Telusuri Aliran Dana Joker

fin.co.id - 29/07/2020, 11:00 WIB

Pesawat milik maskapai Citilink terdampak abu vulkanik erupsi Gunung Ruang di Bandara Sam Ratuangi, Manado, Sulawesi Utara

JAKARTA - Bareskrim Polri tengah menelusuri aliran dana terkait pelarian Joko Soegiarto Tjandra alias Joe alias Joker. KPK menyatakan siap memfasilitasi Polri menelisik siapa saja yang diduga menerima uang dari buronan kasus cessie Bank Bali tersebut.

"Jika Bareskrim menggandeng KPK dalam menyelidiki dugaan korupsi tersebut, kami tentu siap. KPK menyambutnya dalam koridor koordinasi pemberantasan korupsi dengan aparat penegak hukum," tegas Wakil Ketua KPK, Nurul Ghufron di Jakarta, Selasa (28/7).

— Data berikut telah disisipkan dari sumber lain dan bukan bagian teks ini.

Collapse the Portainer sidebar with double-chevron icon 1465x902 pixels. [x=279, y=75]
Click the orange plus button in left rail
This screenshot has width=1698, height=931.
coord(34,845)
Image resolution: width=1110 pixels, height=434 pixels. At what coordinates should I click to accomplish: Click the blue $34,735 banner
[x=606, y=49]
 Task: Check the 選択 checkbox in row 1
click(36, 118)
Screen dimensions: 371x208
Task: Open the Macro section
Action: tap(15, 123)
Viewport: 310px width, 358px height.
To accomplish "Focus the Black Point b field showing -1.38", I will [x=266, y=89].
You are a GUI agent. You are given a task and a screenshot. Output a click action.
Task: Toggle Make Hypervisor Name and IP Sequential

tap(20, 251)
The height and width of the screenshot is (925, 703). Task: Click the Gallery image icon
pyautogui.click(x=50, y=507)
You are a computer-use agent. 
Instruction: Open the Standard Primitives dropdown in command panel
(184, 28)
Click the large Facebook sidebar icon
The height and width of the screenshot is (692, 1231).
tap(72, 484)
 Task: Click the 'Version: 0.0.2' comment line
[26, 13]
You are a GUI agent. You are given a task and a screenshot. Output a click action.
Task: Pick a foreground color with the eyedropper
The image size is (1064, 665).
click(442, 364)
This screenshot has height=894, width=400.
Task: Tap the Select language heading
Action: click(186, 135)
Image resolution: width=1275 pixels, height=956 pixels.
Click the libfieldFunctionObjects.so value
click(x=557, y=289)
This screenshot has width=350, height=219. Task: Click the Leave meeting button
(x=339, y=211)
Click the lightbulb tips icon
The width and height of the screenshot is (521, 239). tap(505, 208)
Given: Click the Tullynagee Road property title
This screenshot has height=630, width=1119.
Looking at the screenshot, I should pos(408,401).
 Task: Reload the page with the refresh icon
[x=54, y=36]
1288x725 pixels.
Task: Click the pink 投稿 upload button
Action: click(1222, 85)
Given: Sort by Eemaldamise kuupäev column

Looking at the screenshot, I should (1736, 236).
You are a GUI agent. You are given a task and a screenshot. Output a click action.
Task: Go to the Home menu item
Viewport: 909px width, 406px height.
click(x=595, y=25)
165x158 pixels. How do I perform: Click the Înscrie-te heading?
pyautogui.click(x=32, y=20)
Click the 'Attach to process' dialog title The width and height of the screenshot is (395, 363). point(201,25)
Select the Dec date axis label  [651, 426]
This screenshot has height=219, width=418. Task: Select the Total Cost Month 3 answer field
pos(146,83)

Menurutnya, koordinasi tersebut sudah terbangun. Dia mencontohkan misalnya melalui SPDP (Surat Pemberitahuan Dimulainya Penyidikan)."Setiap penyidikan tindak pidana korupsi masuk dalam satu sistem. Di antara aparat penegak hukum bisa saling mengetahui dan memonitor. Sekaligus KPK dapat memberikan fasilitas bantuan jika dibutuhkan," terang Ghufron.

Sebelumnya, Kabareskrim Polri Komjen Pol Listyo Sigit Prabowo menyatakan tim penyidik sudah membuka penyelidikan untuk menelusuri aliran dana tersebut. Bareskrim tidak menutup kemungkinan bekerja sama dengan KPK untuk mengusut aliran dana tersebut. Tim Khusus Bareskrim Polri telah menetapkan mantan Karo Korwas PPNS Bareskrim Polri Brigjen Pol Prasetijo Utomo sebagai tersangka kasus pemalsuan surat untuk Joko Tjandra.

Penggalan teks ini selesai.